FONTE: NY Times | 17/08/2020 | TRADUÇÃO: Charles Rosa

Vocês despertaram um gigante

O letreiro de um estudante no protesto dizia: “Sem Deus, sem reis, somente homem”. Outro dizia: “Vocês despertaram um gigante adormecido”.

Esses manifestantes se encontravam entre as mais de 10 000 pessoas que no domingo assistiram a um ato de uma hora no Monumento da Democracia, que foi construído para comemorar o fim da monarquia absoluta na Tailândia em 1932.

Um estudante de 19 anos da Universidade de Ramkhamhaeng, que é conhecido pelo sobrenome de Joy, sustentava uma mensagem escrita a mão: “Devolva-nos a democracia”.

“Não temos mais remédio do que sair”, disse. “Este governo tem que ir embora”.
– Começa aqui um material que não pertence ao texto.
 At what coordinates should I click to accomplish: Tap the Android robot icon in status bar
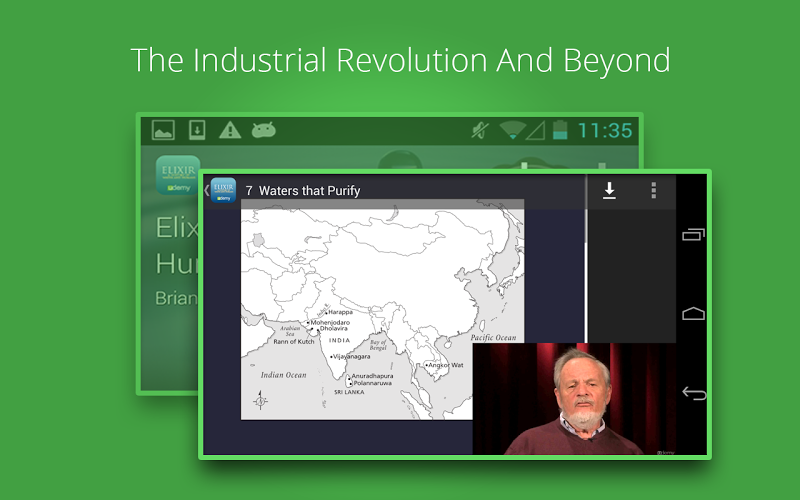click(x=264, y=130)
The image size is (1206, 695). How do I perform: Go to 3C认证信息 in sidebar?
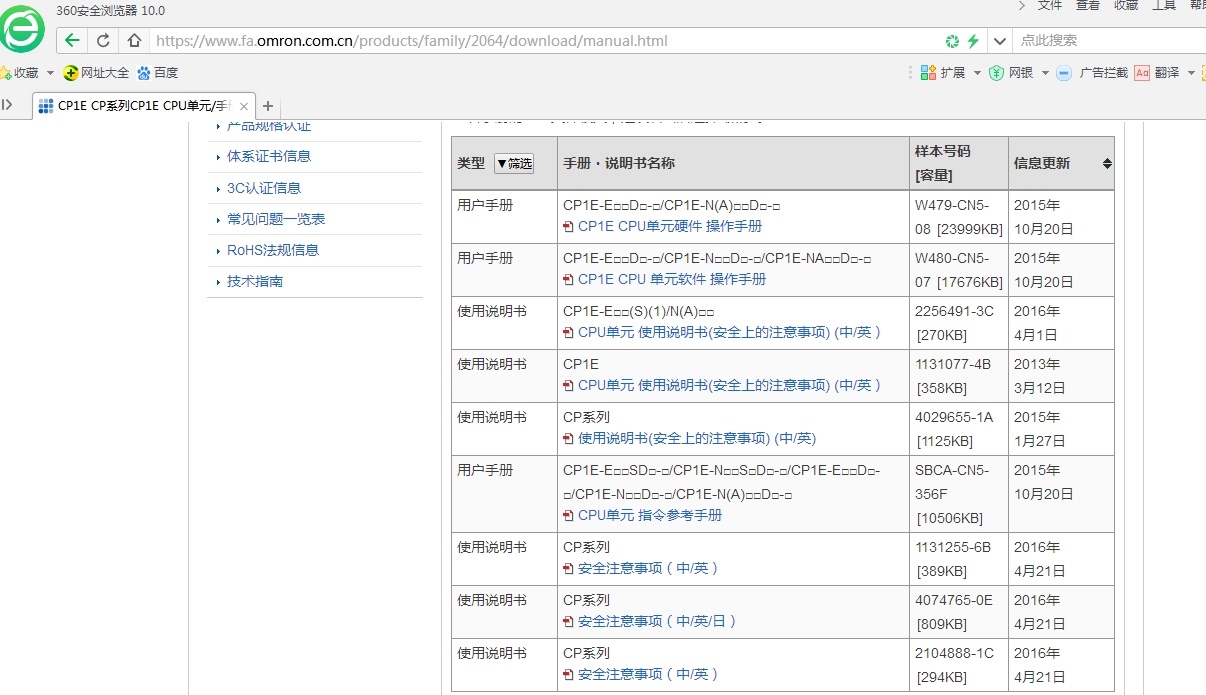point(264,188)
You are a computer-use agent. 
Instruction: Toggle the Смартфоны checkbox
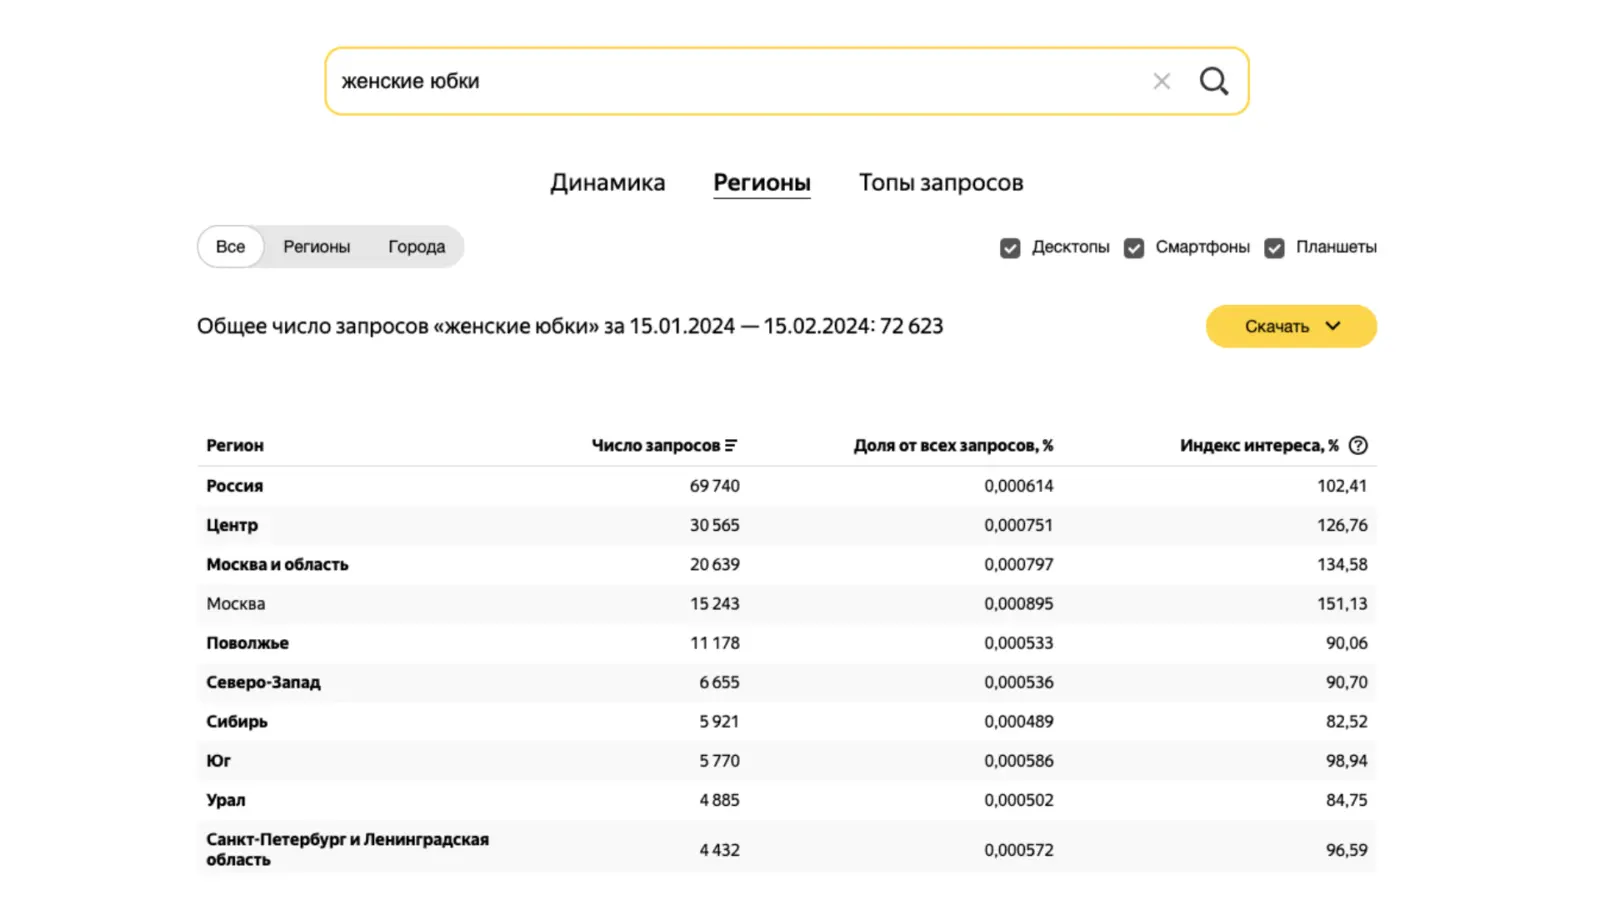[x=1134, y=248]
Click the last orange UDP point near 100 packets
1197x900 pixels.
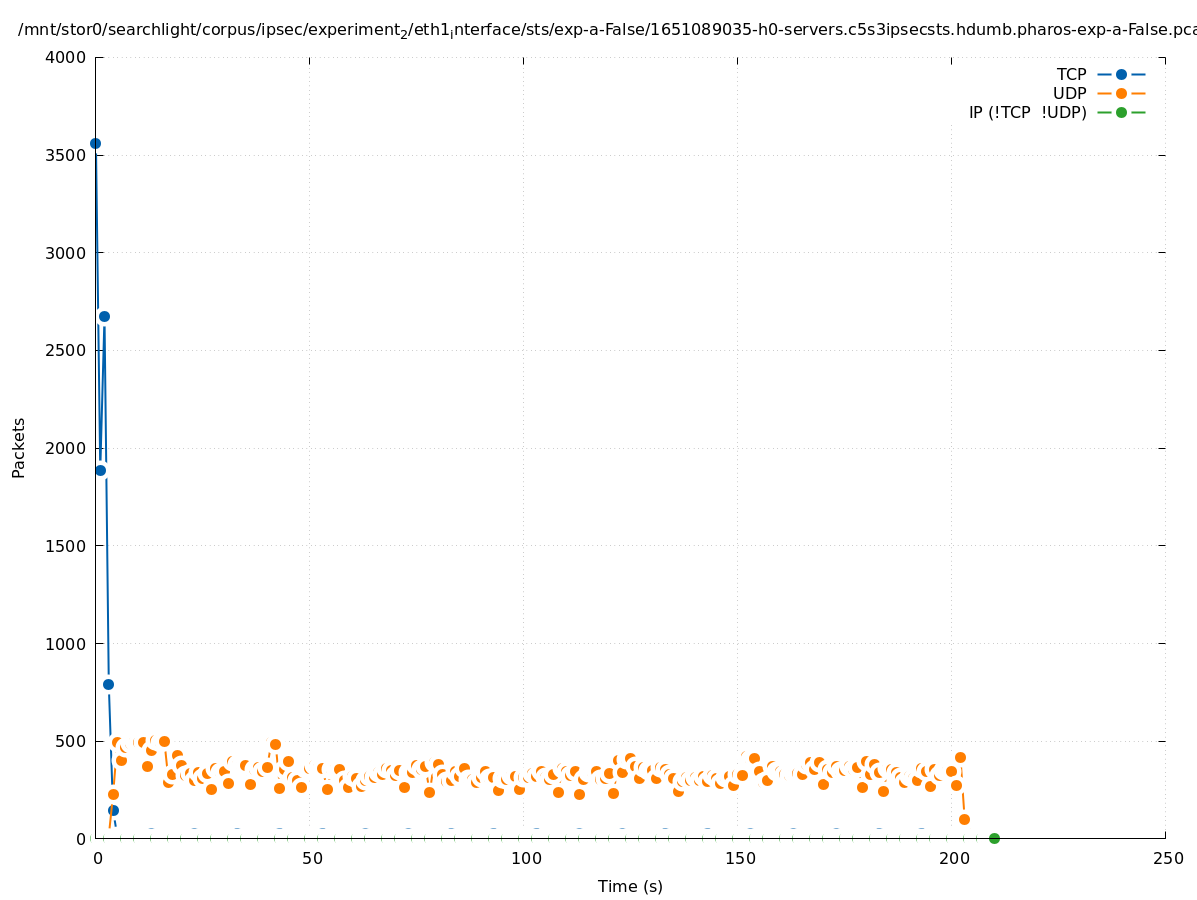pyautogui.click(x=964, y=819)
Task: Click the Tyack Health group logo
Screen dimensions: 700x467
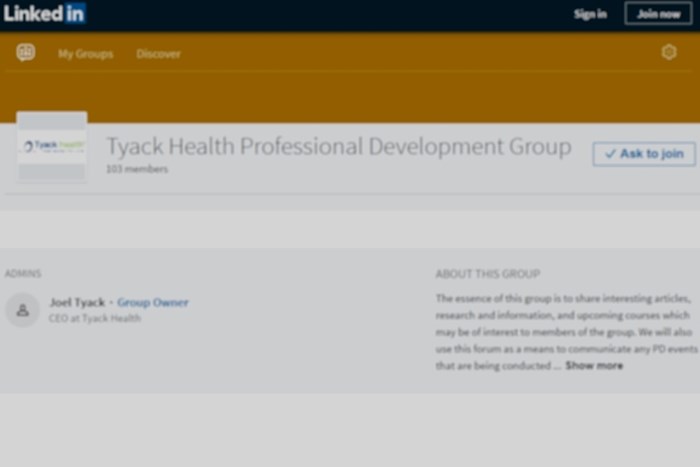Action: point(52,146)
Foi o protesto de maior envergadura e mais audaz até agora desde que uma junta militar derrubou o último governo eleito democraticamente em 2014.

Estudantes como Joy querem mudanças: querem um exército subordinado aos funcionários eleitos, uma monarquia subordinada à Constituição e uma nova Constituição que proteja o governo da maioria.

Através de canções de rap afiadas, saudações de “Jogos Vorazes” e memes de Harry Potter, nos campi universitários ou nas ruas, os manifestantes pedem a renúncia do governo e uma reforma democrática sistêmica.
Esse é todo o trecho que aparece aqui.